In the entries below, how many lines contain the string "Given"? Give the number by itself.

----------

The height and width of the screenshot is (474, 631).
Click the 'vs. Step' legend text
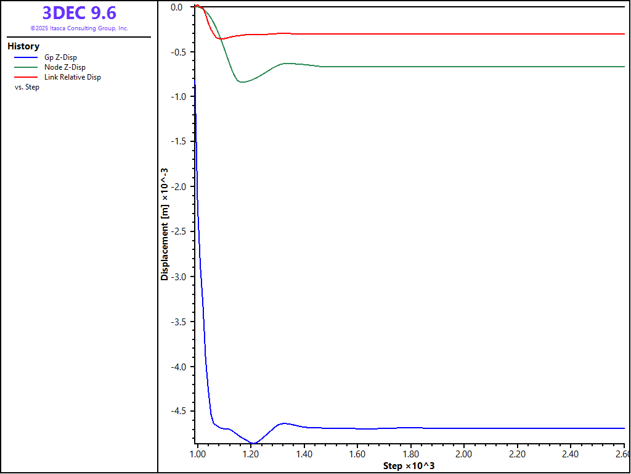pos(27,87)
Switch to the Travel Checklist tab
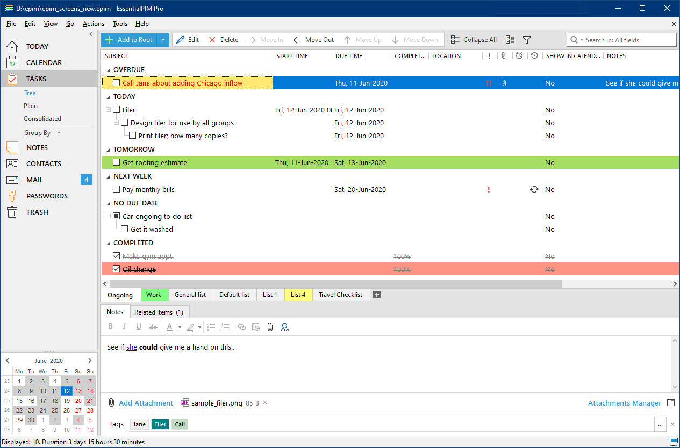 coord(341,295)
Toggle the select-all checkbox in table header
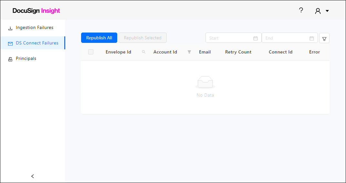The image size is (346, 183). point(91,52)
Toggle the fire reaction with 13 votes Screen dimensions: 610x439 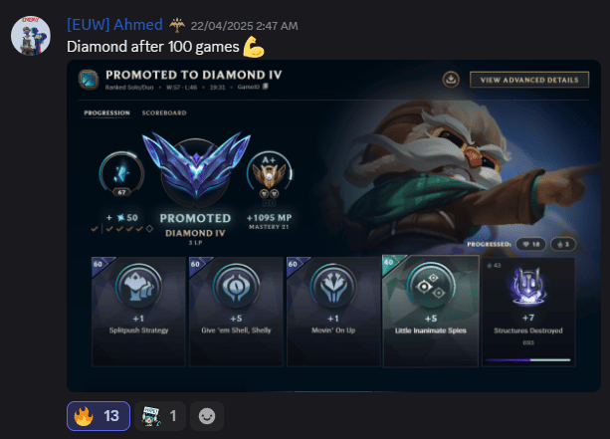(99, 416)
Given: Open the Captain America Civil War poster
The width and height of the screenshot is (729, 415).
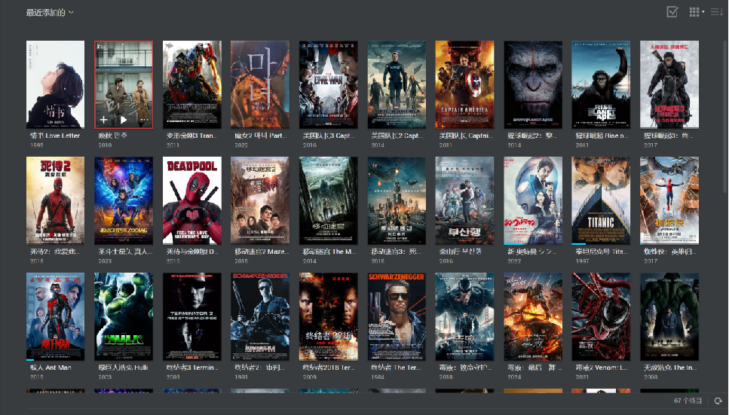Looking at the screenshot, I should 328,84.
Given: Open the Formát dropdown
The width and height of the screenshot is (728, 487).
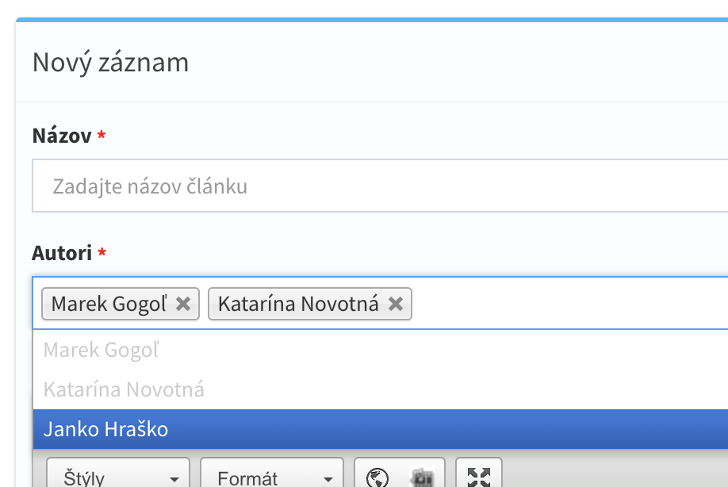Looking at the screenshot, I should tap(272, 473).
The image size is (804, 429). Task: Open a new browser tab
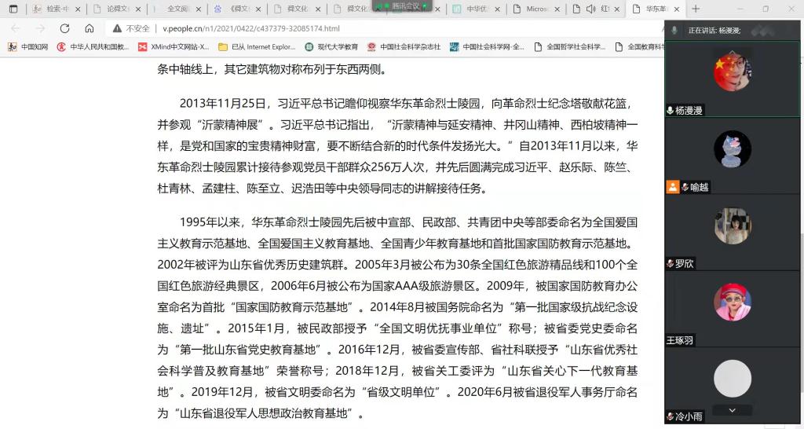[696, 9]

----------

SOLVED EXERCISE -> 2